Problem requirements:
Copy every record below exactly as it appears.

◆ ◆ ◆

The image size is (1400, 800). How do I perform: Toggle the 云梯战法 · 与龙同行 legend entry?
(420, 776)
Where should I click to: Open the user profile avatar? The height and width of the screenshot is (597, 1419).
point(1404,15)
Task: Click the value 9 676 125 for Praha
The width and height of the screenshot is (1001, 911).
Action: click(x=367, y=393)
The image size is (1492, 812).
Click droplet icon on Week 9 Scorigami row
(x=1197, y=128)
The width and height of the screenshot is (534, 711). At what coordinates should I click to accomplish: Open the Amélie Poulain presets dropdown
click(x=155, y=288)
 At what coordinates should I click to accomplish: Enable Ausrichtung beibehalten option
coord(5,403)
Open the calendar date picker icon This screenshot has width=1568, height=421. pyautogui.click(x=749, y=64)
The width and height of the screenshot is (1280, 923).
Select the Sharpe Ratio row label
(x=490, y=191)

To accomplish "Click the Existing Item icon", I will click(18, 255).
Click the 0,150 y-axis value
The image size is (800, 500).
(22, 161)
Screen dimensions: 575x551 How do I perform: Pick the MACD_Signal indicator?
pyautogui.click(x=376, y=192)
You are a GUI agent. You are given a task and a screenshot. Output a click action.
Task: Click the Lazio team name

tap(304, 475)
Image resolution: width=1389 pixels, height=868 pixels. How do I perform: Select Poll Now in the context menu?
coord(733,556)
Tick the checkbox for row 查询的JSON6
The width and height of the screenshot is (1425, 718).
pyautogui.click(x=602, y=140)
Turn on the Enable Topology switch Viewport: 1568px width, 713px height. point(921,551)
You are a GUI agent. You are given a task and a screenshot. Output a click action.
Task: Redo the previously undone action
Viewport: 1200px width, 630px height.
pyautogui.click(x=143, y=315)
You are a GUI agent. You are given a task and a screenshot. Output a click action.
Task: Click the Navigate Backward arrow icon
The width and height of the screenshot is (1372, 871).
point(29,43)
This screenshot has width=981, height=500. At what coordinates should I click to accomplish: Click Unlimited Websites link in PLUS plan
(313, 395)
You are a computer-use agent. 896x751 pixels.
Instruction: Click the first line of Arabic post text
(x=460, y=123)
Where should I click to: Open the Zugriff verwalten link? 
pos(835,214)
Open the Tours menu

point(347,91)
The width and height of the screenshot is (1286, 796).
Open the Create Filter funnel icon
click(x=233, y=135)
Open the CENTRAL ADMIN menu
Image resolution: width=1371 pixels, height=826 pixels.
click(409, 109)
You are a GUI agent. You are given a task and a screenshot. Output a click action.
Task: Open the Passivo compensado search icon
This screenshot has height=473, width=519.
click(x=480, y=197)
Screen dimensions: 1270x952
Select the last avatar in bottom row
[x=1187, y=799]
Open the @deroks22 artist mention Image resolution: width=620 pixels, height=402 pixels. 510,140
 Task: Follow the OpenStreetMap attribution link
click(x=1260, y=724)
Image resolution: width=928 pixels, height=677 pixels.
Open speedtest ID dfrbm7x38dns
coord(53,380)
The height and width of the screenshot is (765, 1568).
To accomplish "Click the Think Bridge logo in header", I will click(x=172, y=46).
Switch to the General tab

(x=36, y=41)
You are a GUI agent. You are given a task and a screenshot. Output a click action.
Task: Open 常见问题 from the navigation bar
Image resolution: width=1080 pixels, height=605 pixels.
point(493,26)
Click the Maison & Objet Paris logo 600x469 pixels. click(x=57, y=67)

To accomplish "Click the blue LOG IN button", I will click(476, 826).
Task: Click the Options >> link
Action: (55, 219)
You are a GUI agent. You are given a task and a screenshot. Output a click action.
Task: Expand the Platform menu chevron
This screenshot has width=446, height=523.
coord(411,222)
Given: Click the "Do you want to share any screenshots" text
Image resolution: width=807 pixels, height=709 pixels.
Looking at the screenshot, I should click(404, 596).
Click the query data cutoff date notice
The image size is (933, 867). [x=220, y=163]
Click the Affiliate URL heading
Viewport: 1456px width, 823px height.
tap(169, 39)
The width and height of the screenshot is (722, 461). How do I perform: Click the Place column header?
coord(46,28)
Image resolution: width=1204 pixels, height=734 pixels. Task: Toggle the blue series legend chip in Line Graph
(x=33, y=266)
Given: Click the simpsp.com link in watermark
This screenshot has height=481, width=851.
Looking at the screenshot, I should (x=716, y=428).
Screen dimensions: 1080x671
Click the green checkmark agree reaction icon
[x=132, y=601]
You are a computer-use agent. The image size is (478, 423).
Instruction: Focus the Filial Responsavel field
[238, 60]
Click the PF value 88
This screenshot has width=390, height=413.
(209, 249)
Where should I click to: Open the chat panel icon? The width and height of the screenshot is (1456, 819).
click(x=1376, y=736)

◆ ◆ ◆

Written solution:
The image size is (1400, 800). How do I perform: Toggle the 云梯战法 · 与龙同行 legend entry?
(420, 776)
Where should I click to: Open the user profile avatar? The height and width of the screenshot is (597, 1419).
point(1404,15)
Task: Click the value 9 676 125 for Praha
The width and height of the screenshot is (1001, 911).
Action: click(x=367, y=393)
The image size is (1492, 812).
Click droplet icon on Week 9 Scorigami row
(x=1197, y=128)
The width and height of the screenshot is (534, 711). At what coordinates should I click to accomplish: Open the Amélie Poulain presets dropdown
click(x=155, y=288)
 At what coordinates should I click to accomplish: Enable Ausrichtung beibehalten option
coord(5,403)
Open the calendar date picker icon This screenshot has width=1568, height=421. pyautogui.click(x=749, y=64)
The width and height of the screenshot is (1280, 923).
Select the Sharpe Ratio row label
(x=490, y=191)

To accomplish "Click the Existing Item icon", I will click(18, 255).
Click the 0,150 y-axis value
The image size is (800, 500).
(22, 161)
Screen dimensions: 575x551 How do I perform: Pick the MACD_Signal indicator?
pyautogui.click(x=376, y=192)
You are a GUI agent. You are given a task and a screenshot. Output a click action.
Task: Click the Lazio team name

tap(304, 475)
Image resolution: width=1389 pixels, height=868 pixels. How do I perform: Select Poll Now in the context menu?
coord(733,556)
Tick the checkbox for row 查询的JSON6
The width and height of the screenshot is (1425, 718).
pyautogui.click(x=602, y=140)
Turn on the Enable Topology switch Viewport: 1568px width, 713px height. point(921,551)
You are a GUI agent. You are given a task and a screenshot. Output a click action.
Task: Redo the previously undone action
Viewport: 1200px width, 630px height.
pyautogui.click(x=143, y=315)
You are a GUI agent. You are given a task and a screenshot. Output a click action.
Task: Click the Navigate Backward arrow icon
The width and height of the screenshot is (1372, 871).
point(29,43)
This screenshot has width=981, height=500. At what coordinates should I click to accomplish: Click Unlimited Websites link in PLUS plan
(313, 395)
You are a computer-use agent. 896x751 pixels.
Instruction: Click the first line of Arabic post text
(x=460, y=123)
Where should I click to: Open the Zugriff verwalten link? 
pos(835,214)
Open the Tours menu

point(347,91)
The width and height of the screenshot is (1286, 796).
Open the Create Filter funnel icon
click(x=233, y=135)
Open the CENTRAL ADMIN menu
Image resolution: width=1371 pixels, height=826 pixels.
click(409, 109)
You are a GUI agent. You are given a task and a screenshot. Output a click action.
Task: Open the Passivo compensado search icon
This screenshot has height=473, width=519.
click(x=480, y=197)
Screen dimensions: 1270x952
Select the last avatar in bottom row
[x=1187, y=799]
Open the @deroks22 artist mention Image resolution: width=620 pixels, height=402 pixels. 510,140
 Task: Follow the OpenStreetMap attribution link
click(x=1260, y=724)
Image resolution: width=928 pixels, height=677 pixels.
Open speedtest ID dfrbm7x38dns
coord(53,380)
The height and width of the screenshot is (765, 1568).
To accomplish "Click the Think Bridge logo in header", I will click(x=172, y=46).
Switch to the General tab

(x=36, y=41)
You are a GUI agent. You are given a task and a screenshot. Output a click action.
Task: Open 常见问题 from the navigation bar
Image resolution: width=1080 pixels, height=605 pixels.
point(493,26)
Click the Maison & Objet Paris logo 600x469 pixels. click(x=57, y=67)

To accomplish "Click the blue LOG IN button", I will click(476, 826).
Task: Click the Options >> link
Action: (55, 219)
You are a GUI agent. You are given a task and a screenshot. Output a click action.
Task: Expand the Platform menu chevron
This screenshot has width=446, height=523.
coord(411,222)
Given: Click the "Do you want to share any screenshots" text
Image resolution: width=807 pixels, height=709 pixels.
Looking at the screenshot, I should click(404, 596).
Click the query data cutoff date notice
The image size is (933, 867). [x=220, y=163]
Click the Affiliate URL heading
Viewport: 1456px width, 823px height.
tap(169, 39)
The width and height of the screenshot is (722, 461). How do I perform: Click the Place column header?
coord(46,28)
Image resolution: width=1204 pixels, height=734 pixels. Task: Toggle the blue series legend chip in Line Graph
(x=33, y=266)
Given: Click the simpsp.com link in watermark
This screenshot has height=481, width=851.
Looking at the screenshot, I should (x=716, y=428).
Screen dimensions: 1080x671
Click the green checkmark agree reaction icon
[x=132, y=601]
You are a computer-use agent. The image size is (478, 423).
Instruction: Focus the Filial Responsavel field
[238, 60]
Click the PF value 88
This screenshot has width=390, height=413.
(209, 249)
Where should I click to: Open the chat panel icon? The width and height of the screenshot is (1456, 819).
click(x=1376, y=736)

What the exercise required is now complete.